Quaternionic covers and monodromy of the Kontsevich-Zorich cocycle in orthogonal groups

TL;DR

This paper constructs a new example of a Teichmüller curve with monodromy group Zariski closure equal to SO^*(6), revealing novel group structures in the monodromy of origamis and computing related cohomological multiplicities.

Contribution

It provides the first known example of a Teichmüller curve with monodromy group SO^*(6) and generalizes this to higher dimensions, also computing cohomological multiplicities.

Findings

Monodromy group Zariski closure is SO^*(6) in a Teichmüller curve.

Construction of examples using origamis (square-tiled surfaces).

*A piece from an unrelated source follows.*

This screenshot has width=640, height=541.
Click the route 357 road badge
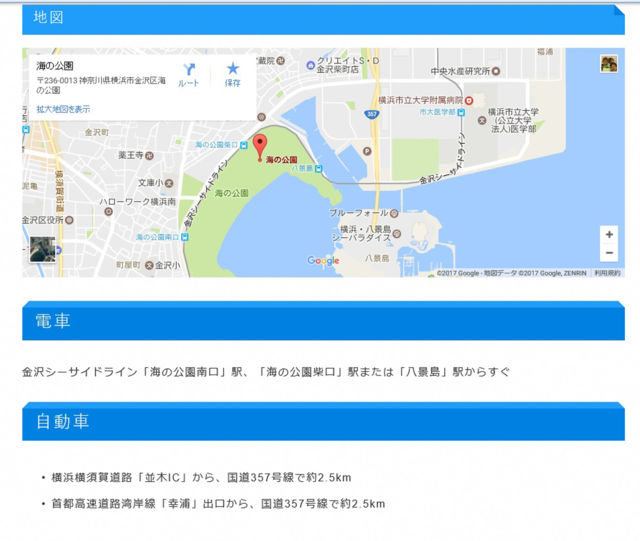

Computed multiplicities of representations in cohomology, answering prior questions.

Abstract

We give an example of a Teichm\"uller curve which contains, in a factor of its monodromy, a group which was not observed before. Namely, it has Zariski closure equal to the group $SO^*(6)$ in its standard representation; up to finite index, this is the same as $SU(3,1)$ in its second exterior power representation. The example is constructed using origamis (i.e. square-tiled surfaces). It can be generalized to give monodromy inside the group $SO^*(2n)$ for all $n$, but in the general case the monodromy might split further inside the group. Also, we take the opportunity to compute the multiplicities of representations in the (0,1) part of the cohomology of regular origamis, answering a question of Matheus-Yoccoz-Zmiaikou.